Saved entries
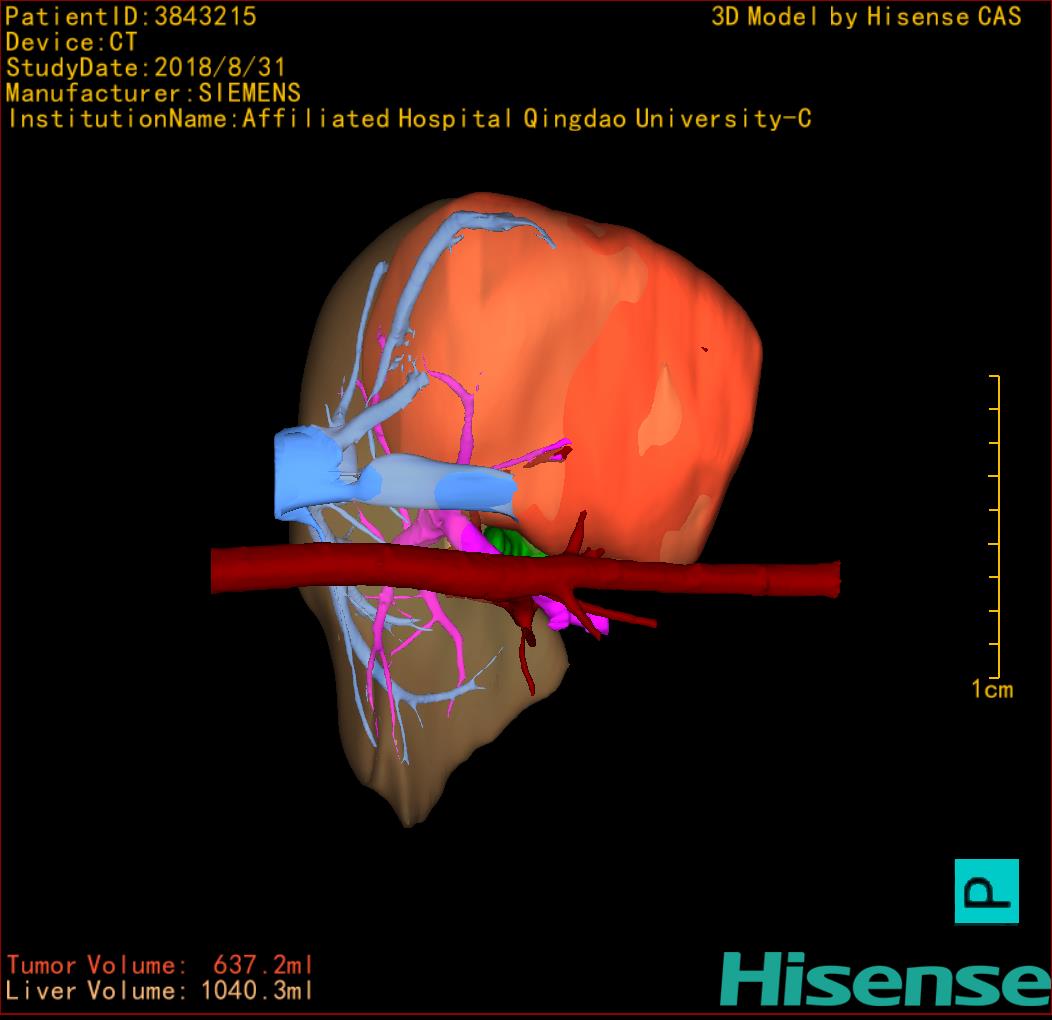Click the InstitutionName text line

(x=408, y=119)
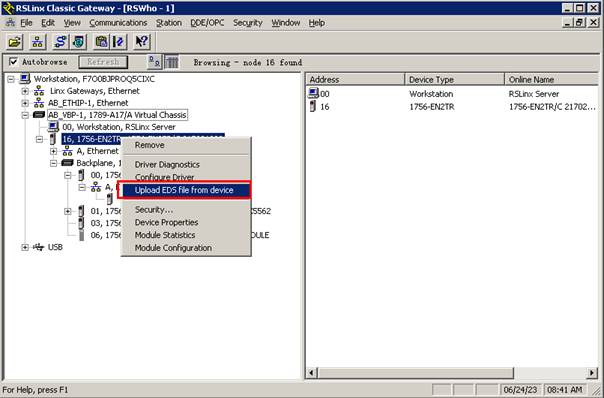
Task: Select Device Properties in context menu
Action: pos(166,222)
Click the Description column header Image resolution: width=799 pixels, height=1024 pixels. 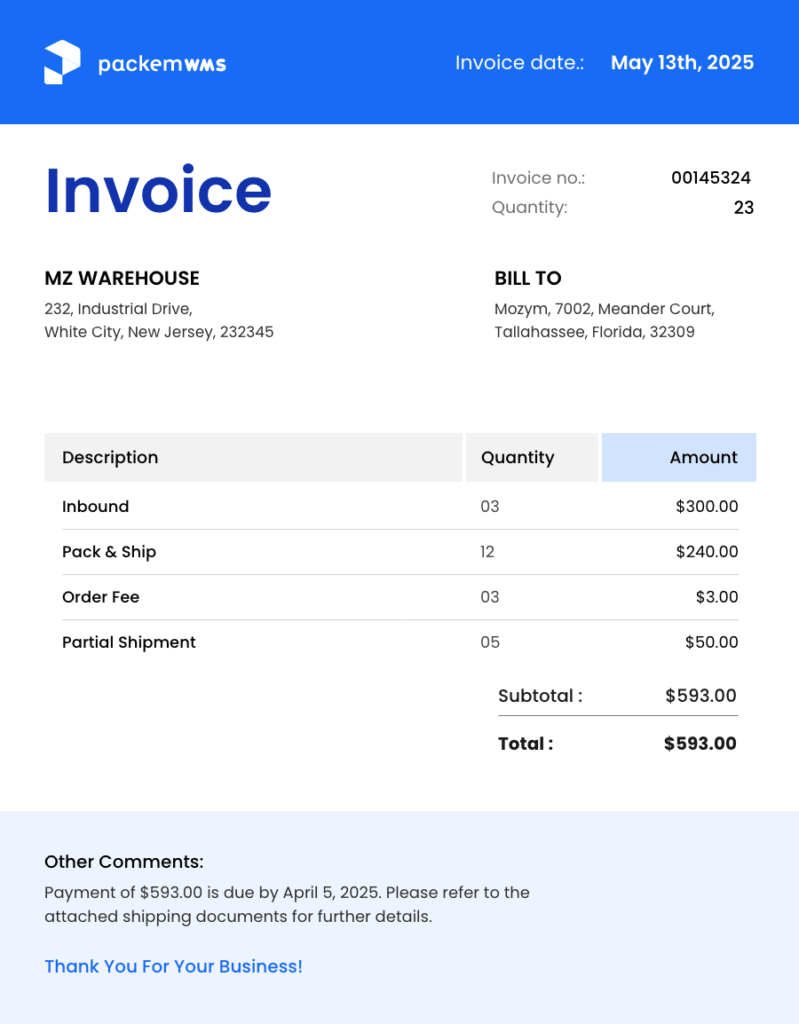click(110, 457)
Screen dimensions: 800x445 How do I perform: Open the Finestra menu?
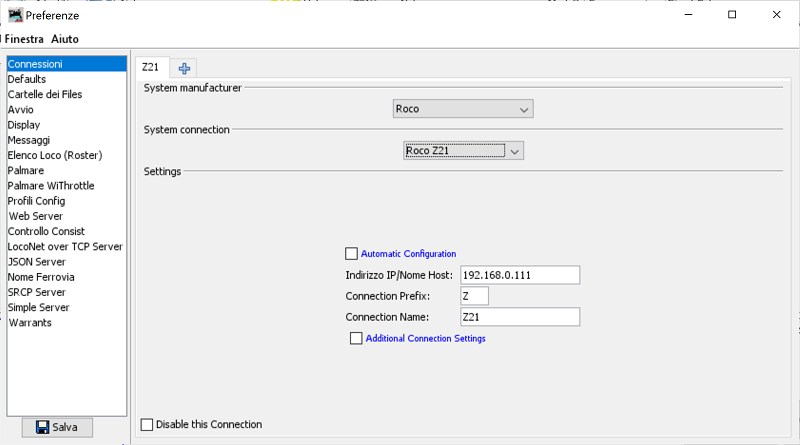pos(24,39)
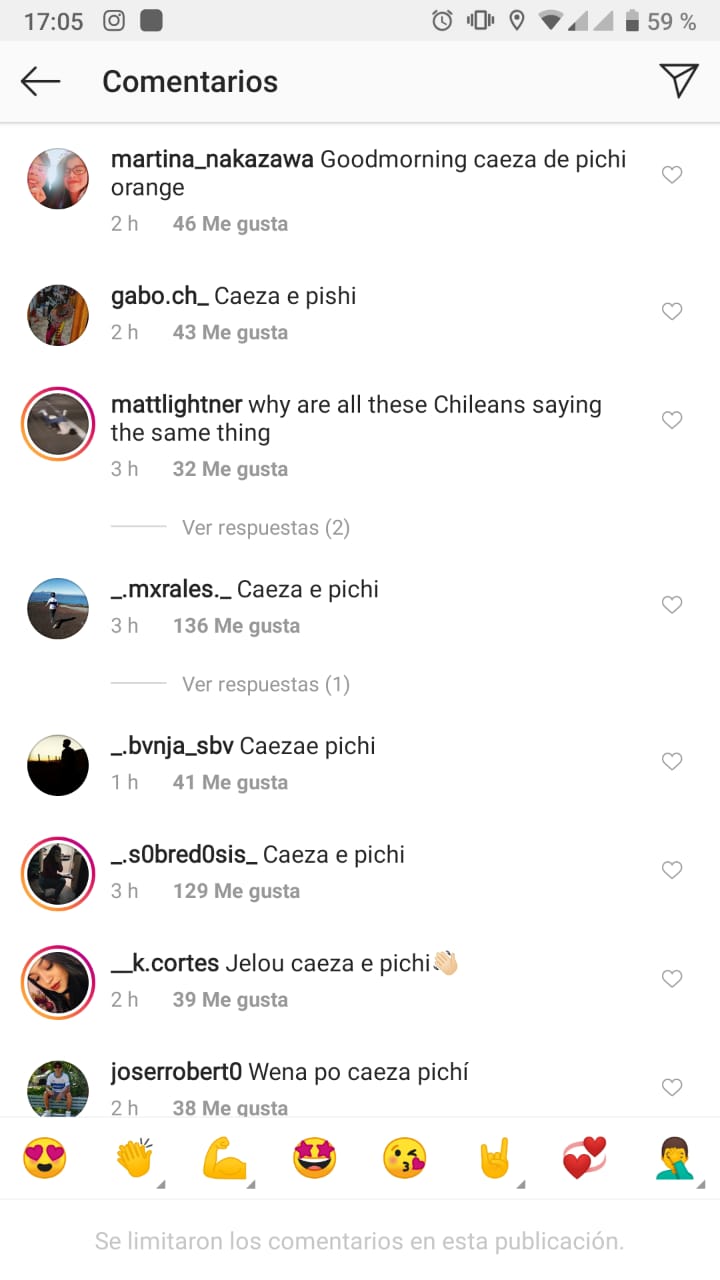Image resolution: width=720 pixels, height=1280 pixels.
Task: Insert kissing face emoji
Action: [404, 1158]
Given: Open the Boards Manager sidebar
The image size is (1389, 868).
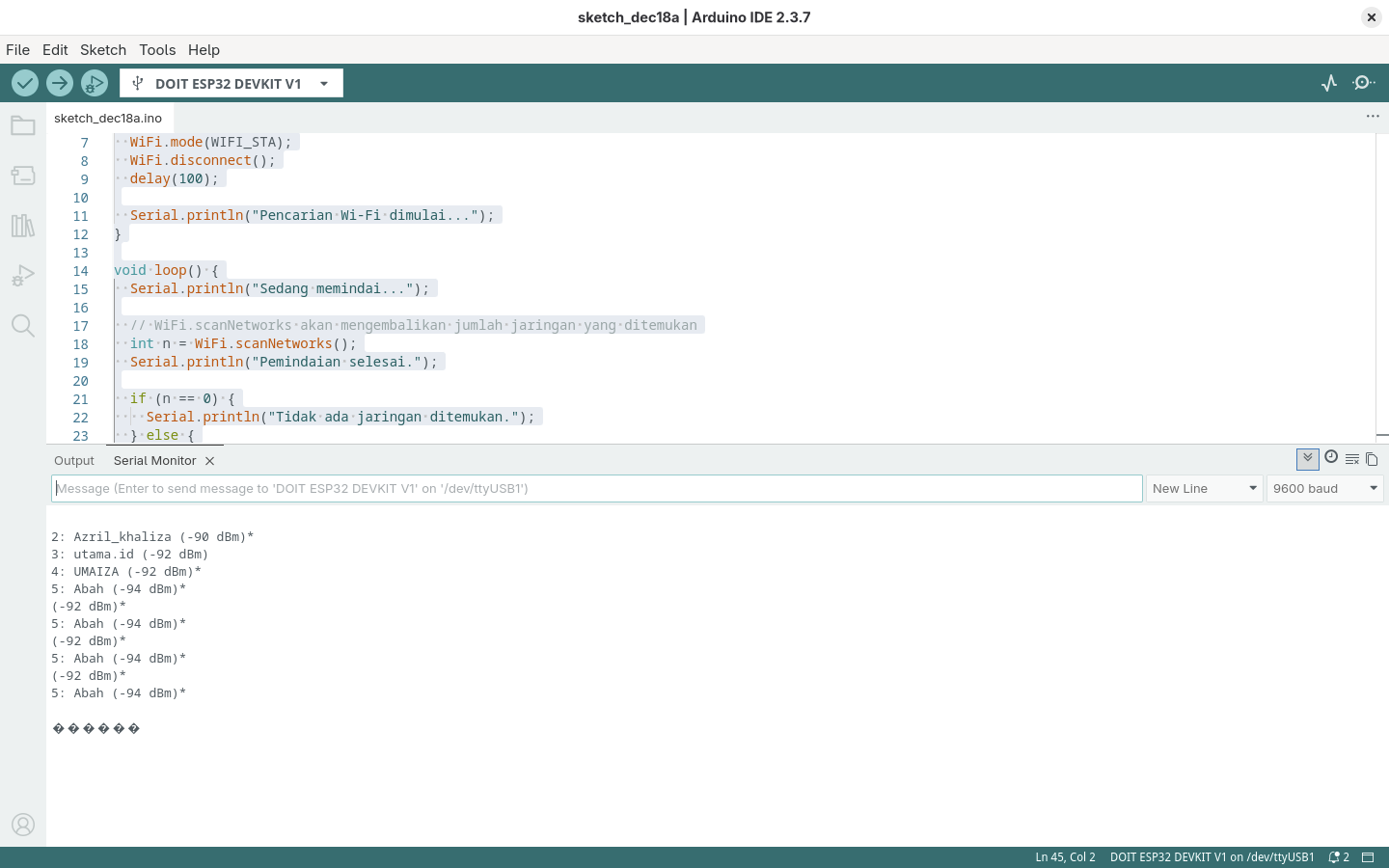Looking at the screenshot, I should click(23, 176).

ABOUT THIS EXERCISE |
Give back exactly the lines from the one containing "Screen dimensions: 800x445" through the last line above, both included, and none of the pictures.

SOLUTION TO THIS TASK |
Screen dimensions: 800x445 How do I perform: Open the Finestra menu?
pos(24,39)
Image resolution: width=720 pixels, height=1280 pixels.
Task: Insert kissing face emoji
Action: [404, 1158]
Given: Open the Boards Manager sidebar
The image size is (1389, 868).
Looking at the screenshot, I should click(23, 176).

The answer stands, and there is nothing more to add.